• 0. Use the following code to download the King County restaurants data:
  • 1. Strings
    • Question 1.1: Use a function to determine how long the following character string is: paste0(letters,1:5,collapse=":")
    • Question 1.2: Describe, in 1-2 complete sentences, the difference between the arguments “sep” and “collapse” in the paste() function.
    • Question 1.3: Filter your data to only include rows in which the Name includes the word “coffee” (in any case!)
    • Question 1.4: Create a new variable in your data which includes the length of the business name, after removing beginning/trailing whitespace.
    • Question 1.5: Create a new variable in your data for the inspection year, using a stringr function!
    • Question 1.6: Create side-by-side boxplots for the length of business name vs. year.
    • Question 1.7: Calculate the maximum Inspection_Score by business (Name) and Year.
    • Question 1.8: Create a line plot of maximum score (“MaxScore”) over time (“Year”), by business (“Name”).
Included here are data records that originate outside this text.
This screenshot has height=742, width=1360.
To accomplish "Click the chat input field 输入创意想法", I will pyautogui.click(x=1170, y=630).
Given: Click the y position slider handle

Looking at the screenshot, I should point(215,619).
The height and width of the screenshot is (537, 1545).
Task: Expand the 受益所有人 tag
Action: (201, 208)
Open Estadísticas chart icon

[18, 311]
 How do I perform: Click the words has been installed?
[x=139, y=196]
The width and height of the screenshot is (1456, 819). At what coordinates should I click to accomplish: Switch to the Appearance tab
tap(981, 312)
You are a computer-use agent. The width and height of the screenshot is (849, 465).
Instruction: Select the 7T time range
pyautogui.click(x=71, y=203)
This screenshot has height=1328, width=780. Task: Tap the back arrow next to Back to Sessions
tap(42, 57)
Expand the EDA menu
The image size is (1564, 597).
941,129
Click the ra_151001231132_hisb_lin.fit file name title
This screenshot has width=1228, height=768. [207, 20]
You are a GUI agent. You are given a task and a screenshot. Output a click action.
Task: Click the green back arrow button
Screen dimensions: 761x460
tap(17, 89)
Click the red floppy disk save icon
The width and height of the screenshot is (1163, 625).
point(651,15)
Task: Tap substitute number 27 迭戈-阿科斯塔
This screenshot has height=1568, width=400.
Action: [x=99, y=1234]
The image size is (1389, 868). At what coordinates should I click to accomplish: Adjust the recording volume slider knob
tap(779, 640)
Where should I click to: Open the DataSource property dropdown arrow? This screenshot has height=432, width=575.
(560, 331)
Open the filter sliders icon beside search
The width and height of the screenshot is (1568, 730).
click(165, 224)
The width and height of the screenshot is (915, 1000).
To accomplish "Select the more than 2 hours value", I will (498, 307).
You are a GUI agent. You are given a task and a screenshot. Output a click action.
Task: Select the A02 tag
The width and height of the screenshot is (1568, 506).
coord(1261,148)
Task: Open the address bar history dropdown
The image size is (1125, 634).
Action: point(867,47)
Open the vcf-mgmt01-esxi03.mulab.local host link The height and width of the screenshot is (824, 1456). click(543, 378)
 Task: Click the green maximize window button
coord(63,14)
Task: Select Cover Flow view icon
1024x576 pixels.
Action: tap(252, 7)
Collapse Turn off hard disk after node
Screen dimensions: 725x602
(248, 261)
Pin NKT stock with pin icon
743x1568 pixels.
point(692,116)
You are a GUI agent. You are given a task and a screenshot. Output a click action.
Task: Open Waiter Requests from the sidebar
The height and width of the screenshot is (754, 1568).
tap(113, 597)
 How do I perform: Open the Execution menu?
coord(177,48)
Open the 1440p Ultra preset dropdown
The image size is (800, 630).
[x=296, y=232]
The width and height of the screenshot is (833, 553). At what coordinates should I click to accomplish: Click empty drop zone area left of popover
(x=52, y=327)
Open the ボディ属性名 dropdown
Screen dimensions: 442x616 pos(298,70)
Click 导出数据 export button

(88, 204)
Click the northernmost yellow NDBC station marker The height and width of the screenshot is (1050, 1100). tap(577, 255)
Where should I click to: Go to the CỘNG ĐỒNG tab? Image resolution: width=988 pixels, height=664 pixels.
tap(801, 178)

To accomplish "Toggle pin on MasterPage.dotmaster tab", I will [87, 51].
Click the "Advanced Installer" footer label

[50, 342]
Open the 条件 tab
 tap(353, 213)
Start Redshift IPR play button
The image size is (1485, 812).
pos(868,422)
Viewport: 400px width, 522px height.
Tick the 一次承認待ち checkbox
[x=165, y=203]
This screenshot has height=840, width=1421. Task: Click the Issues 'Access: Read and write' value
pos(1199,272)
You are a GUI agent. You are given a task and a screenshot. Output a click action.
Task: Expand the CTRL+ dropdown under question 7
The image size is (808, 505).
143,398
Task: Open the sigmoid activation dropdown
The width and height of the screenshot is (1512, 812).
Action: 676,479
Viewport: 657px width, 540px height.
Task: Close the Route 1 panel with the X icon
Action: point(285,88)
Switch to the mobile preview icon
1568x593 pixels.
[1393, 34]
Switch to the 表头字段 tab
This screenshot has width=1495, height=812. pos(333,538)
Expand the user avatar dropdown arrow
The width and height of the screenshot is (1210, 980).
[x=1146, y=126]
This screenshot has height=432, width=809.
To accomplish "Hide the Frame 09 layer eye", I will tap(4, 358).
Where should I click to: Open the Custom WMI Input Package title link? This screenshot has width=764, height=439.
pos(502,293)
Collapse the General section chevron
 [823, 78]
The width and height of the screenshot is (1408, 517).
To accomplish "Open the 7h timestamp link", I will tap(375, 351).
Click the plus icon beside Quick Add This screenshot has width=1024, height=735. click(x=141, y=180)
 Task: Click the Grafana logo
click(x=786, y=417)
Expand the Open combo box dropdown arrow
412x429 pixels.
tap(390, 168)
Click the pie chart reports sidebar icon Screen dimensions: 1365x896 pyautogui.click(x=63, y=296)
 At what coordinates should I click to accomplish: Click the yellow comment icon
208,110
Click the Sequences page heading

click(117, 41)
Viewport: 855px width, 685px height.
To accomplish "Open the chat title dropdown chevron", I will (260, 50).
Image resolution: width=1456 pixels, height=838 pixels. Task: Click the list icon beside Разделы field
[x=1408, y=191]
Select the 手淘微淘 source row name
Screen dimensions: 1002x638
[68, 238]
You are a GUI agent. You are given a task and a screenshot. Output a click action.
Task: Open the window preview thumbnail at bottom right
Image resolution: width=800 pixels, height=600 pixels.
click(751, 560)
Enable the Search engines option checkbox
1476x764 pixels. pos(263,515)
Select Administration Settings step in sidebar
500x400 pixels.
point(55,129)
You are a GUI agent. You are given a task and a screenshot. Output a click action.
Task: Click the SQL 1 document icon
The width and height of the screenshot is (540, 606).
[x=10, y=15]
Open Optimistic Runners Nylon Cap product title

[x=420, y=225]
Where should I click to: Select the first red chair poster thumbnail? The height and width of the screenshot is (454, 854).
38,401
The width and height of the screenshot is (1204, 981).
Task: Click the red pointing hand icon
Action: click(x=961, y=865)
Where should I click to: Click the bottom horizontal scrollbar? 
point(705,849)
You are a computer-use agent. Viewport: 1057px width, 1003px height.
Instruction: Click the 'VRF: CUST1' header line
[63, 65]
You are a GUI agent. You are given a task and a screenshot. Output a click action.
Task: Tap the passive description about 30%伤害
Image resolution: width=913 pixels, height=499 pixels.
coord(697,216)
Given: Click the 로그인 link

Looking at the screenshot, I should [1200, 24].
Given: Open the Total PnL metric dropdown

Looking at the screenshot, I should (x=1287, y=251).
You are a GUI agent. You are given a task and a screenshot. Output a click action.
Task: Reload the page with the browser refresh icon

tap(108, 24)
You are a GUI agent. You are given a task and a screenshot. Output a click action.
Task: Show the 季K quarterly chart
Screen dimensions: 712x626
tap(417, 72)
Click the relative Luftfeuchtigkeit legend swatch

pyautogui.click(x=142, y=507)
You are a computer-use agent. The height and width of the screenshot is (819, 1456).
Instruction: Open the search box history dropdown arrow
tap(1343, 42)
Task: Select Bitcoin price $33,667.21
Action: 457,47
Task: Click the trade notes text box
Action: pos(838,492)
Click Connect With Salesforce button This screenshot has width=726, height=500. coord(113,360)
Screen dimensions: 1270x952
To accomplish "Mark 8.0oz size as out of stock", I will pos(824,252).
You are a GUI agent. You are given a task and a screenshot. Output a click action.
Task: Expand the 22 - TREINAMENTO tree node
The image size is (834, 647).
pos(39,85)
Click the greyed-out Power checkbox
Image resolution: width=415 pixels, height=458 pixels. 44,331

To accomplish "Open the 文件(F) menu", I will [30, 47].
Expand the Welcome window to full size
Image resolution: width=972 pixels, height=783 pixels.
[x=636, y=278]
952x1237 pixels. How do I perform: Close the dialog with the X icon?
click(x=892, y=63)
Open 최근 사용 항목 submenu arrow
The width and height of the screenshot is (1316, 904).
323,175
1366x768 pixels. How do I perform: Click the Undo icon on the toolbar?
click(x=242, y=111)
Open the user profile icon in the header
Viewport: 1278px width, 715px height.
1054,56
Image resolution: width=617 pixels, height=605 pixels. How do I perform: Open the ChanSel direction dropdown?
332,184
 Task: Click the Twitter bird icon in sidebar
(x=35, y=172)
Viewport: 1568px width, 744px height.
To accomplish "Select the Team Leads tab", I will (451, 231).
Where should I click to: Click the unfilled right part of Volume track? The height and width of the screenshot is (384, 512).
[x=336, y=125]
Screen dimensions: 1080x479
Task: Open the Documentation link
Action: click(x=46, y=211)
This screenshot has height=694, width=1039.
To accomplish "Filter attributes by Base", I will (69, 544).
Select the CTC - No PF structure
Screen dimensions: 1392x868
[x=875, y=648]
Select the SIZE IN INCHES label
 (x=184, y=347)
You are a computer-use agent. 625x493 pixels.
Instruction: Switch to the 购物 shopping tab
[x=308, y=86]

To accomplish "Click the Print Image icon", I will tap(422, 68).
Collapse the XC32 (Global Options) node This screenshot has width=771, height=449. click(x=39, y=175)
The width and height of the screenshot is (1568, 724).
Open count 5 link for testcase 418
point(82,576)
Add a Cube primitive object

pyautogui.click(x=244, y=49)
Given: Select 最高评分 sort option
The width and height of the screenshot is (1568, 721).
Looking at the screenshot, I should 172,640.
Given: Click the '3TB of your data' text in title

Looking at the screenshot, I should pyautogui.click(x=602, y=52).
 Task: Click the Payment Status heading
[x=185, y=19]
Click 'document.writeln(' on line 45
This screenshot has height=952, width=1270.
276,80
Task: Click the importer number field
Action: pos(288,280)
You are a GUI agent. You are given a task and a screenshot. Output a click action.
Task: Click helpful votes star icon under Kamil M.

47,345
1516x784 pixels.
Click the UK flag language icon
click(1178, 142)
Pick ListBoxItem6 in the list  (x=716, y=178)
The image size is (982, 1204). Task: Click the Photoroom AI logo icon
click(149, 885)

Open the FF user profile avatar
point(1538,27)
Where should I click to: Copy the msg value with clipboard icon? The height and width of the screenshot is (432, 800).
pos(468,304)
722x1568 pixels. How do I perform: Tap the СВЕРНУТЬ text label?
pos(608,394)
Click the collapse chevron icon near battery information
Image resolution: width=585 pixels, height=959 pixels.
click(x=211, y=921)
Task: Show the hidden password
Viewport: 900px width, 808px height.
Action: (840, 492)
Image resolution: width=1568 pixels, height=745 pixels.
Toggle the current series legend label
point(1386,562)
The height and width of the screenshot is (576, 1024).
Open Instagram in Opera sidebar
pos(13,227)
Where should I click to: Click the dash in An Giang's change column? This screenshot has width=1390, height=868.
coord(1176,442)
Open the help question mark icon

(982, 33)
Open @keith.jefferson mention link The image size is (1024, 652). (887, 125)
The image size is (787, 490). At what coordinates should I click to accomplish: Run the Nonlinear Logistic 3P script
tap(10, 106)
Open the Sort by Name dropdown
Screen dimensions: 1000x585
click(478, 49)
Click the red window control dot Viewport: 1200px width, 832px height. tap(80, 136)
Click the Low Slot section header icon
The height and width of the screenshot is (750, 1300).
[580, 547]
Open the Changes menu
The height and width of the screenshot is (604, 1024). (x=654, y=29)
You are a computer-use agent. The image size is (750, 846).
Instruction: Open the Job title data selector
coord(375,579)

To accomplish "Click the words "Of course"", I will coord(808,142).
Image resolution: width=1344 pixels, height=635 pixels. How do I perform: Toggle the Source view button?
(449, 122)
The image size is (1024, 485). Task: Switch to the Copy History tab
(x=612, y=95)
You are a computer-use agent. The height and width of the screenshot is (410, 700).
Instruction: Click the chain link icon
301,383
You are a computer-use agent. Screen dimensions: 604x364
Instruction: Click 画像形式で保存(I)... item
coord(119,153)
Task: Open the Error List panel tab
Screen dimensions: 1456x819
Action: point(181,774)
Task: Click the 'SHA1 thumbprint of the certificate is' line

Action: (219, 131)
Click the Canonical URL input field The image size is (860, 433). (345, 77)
That is, you should have a single line for each business. (Don’t try to label them, as there are far too many!)
  • 2. Mapping
    • Question 2.1: Using your data from part 1, create a ggplot displaying each coffee shop in King County by their latitude/longitude. For this question, no need to display any actual map data!
    • Question 2.2: Modify the City variable so that it is in title case. Then, modify your plot from 2.1 such that each city has a different color.
    • Question 2.3: Recreate the plot from 2.2 using the qmplot function in the gmap package
    • Question 2.4: Create a density plot of coffee shops in Bellevue
    • Question 2.5: Create a new dataset called that includes the name, latitude, and longitude of each Starbucks coffee store in Bellevue. Remove any duplicates by year.
    • Question 2.6: Plot all Bellevue coffee shops, then add labels for the Starbucks stores using geom_label_repel

0. Use the following code to download the King County restaurants data:

load(url("https://pearce790.github.io/CSSS508/Lectures/Lecture8/restaurants.Rdata"))

1. Strings

Question 1.1: Use a function to determine how long the following character string is: paste0(letters,1:5,collapse=":")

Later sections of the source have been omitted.